Our research is based on MICE model. This repository contains code for the paper , Explaining NLP Models via Minimal Contrastive Editing (MiCE) and SOCMasker [] integrated together.
## Installation
1. Clone the repository.
```bash
git clone https://github.com/Ali1858/mice.git
cd mice
```
2. [Download and install Conda](https://conda.io/projects/conda/en/latest/user-guide/install/index.html).

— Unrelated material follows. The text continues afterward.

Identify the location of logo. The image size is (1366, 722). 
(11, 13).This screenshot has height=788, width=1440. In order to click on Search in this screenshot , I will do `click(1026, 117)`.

3. Create a Conda environment.
```bash
conda create -n mice python=3.7
```
4. Activate the environment.
```bash
conda activate mice
```
5. Download the requirements.
```bash
pip3 install -r requirements.txt
```
Note: Our research project doesn't support RACE dataset. We only support IMDB, FakeTweep, Newsgroups Dataset.
-
Download Task Data: Download the FakeTweep dataset here:Link. All other task-specific datasets are automatically downloaded by the commands below.
-
Download Pretrained Models: You can download pretrained models by running:
bash download_models.sh
For each task (IMDB/Newsgroups/Faketweep), this script saves the:
- Predictor model to:
trained_predictors/{TASK}/model/model.tar.gz. - Editor checkpoint to:
results/{TASK}/editors/mice/{TASK}_editor.pth.
- Predictor model to:
-
Generate Edits: Run the following command to generate edits for a particular task with our pretrained editor. It will write edits to
results/{TASK}/edits/{STAGE2EXP}/edits.csv.python run_stage_two.py -task {TASK} -stage2_exp {STAGE2EXP} -editor_path results/{TASK}/editors/mice/{TASK}_editor.pth -mask_type socmaskFor instance, to generate edits for the IMDB task, the following command will save edits to
results/imdb/edits/mice_binary/edits.csv:python run_stage_two.py -task imdb -stage2_exp mice_binary -editor_path results/imdb/editors/mice/imdb_editor.pth -mask_type socmask
-
Inspect Edits: Inspect these edits with the demo notebook
notebooks/analyzesoc.ipynb.
The following command will train an editor (i.e. run Stage 1 of MiCE) for a particular task. It saves checkpoints to results/{TASK}/editors/{STAGE1EXP}/checkpoints/.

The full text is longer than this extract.